*Source passage:*
[start]
From 4544ec931f0cb05d28134dc770629668afe83e5f Mon Sep 17 00:00:00 2001
From: Thiago Macieira <thiago.macieira@intel.com>
Date: Tue, 24 Apr 2012 13:33:16 +0200
Subject: Update the QUrl documentation concerning the encoding

Looks like I failed to update this earlier, when the behaviour changed.

Change-Id: Ic020c2a14d4e9153f2bc9d22d943a3a380c0851c
Reviewed-by: Shane Kearns <shane.kearns@accenture.com>
---
 src/corelib/io/qurl.cpp | 124 ++++++++++++++++++++++++++++++++++++++++--------
 1 file changed, 103 insertions(+), 21 deletions(-)

(limited to 'src')

diff --git a/src/corelib/io/qurl.cpp b/src/corelib/io/qurl.cpp
index d9806292a2..3b6a7ea169 100644
--- a/src/corelib/io/qurl.cpp
+++ b/src/corelib/io/qurl.cpp
@@ -126,32 +126,47 @@
     The parsing mode controls the way QUrl parses strings.
 
     \value TolerantMode QUrl will try to correct some common errors in URLs.
-                        This mode is useful when processing URLs entered by
-                        users.
+                        This mode is useful for parsing URLs coming from sources
+                        not known to be strictly standards-conforming.
 
     \value StrictMode Only valid URLs are accepted. This mode is useful for
                       general URL validation.
 
-    In TolerantMode, the parser corrects the following invalid input:
+    In TolerantMode, the parser has the following behaviour:
 
     \list
 
-    \li Spaces and "%20": If an encoded URL contains a space, this will be
-    replaced with "%20". If a decoded URL contains "%20", this will be
-    replaced with a single space before the URL is parsed.
+    \li Spaces and "%20": unencoded space characters will be accepted and will
+    be treated as equivalent to "%20".
 
     \li Single "%" characters: Any occurrences of a percent character "%" not
     followed by exactly two hexadecimal characters (e.g., "13% coverage.html")
-    will be replaced by "%25".
+    will be replaced by "%25". Note that one lone "%" character will trigger
+    the correction mode for all percent characters.
[end]
*Exercise goal:*
Write out the portion of the QUrl documentation patch starting with "diff --git a/src/corelib/io/qurl.cpp" and going on through "be strictly standards-conforming.", keeping every character unchanged.

*Entries provided:*
[start]
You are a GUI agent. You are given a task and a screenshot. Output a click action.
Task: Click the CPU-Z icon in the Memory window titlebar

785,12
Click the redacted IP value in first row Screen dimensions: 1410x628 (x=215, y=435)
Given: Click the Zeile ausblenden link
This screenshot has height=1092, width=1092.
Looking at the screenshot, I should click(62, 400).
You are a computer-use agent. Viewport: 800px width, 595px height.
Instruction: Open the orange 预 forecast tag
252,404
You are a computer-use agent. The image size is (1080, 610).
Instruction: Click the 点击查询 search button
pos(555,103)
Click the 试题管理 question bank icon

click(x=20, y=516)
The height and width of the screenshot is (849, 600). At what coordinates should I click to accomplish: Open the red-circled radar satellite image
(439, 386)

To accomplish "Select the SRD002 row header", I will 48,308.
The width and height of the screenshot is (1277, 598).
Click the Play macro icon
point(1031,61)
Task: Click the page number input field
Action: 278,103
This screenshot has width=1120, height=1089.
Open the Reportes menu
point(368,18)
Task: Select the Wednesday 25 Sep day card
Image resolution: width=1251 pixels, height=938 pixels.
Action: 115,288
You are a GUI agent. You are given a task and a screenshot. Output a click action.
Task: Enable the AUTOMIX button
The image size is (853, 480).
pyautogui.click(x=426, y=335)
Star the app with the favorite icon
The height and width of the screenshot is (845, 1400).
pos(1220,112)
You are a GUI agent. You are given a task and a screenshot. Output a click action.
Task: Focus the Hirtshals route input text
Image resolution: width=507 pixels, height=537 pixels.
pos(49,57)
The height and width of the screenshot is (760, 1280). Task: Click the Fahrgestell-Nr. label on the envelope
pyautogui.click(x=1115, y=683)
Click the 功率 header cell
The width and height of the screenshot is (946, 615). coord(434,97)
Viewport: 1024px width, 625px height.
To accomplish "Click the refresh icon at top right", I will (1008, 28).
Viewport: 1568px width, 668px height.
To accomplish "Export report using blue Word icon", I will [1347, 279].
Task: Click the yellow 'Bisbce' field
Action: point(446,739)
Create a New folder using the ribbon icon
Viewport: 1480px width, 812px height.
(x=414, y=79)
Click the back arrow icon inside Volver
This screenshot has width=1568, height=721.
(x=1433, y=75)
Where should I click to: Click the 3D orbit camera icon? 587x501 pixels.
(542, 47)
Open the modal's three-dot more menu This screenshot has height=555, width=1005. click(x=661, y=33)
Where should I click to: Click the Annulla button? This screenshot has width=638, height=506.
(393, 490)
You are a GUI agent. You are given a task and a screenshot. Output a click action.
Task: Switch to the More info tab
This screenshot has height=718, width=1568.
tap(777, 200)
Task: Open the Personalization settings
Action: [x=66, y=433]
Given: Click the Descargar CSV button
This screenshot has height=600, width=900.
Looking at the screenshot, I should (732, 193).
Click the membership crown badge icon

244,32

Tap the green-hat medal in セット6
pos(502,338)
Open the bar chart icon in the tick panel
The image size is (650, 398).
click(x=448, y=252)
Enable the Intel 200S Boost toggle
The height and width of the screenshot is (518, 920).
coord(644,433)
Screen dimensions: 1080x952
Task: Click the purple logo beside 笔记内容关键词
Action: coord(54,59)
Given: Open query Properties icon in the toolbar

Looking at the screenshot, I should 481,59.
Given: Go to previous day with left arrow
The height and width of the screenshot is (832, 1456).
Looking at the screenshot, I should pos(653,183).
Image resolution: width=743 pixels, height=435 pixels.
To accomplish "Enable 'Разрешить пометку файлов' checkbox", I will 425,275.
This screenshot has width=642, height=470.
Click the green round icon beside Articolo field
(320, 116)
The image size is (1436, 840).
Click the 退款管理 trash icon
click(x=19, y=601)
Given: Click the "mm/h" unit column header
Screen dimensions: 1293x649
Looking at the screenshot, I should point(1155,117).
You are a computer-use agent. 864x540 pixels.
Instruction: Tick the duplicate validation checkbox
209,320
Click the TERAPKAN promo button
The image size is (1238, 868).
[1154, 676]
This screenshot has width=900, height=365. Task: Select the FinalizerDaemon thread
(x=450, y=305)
[end]
*Exercise answer:*
diff --git a/src/corelib/io/qurl.cpp b/src/corelib/io/qurl.cpp
index d9806292a2..3b6a7ea169 100644
--- a/src/corelib/io/qurl.cpp
+++ b/src/corelib/io/qurl.cpp
@@ -126,32 +126,47 @@
     The parsing mode controls the way QUrl parses strings.
 
     \value TolerantMode QUrl will try to correct some common errors in URLs.
-                        This mode is useful when processing URLs entered by
-                        users.
+                        This mode is useful for parsing URLs coming from sources
+                        not known to be strictly standards-conforming.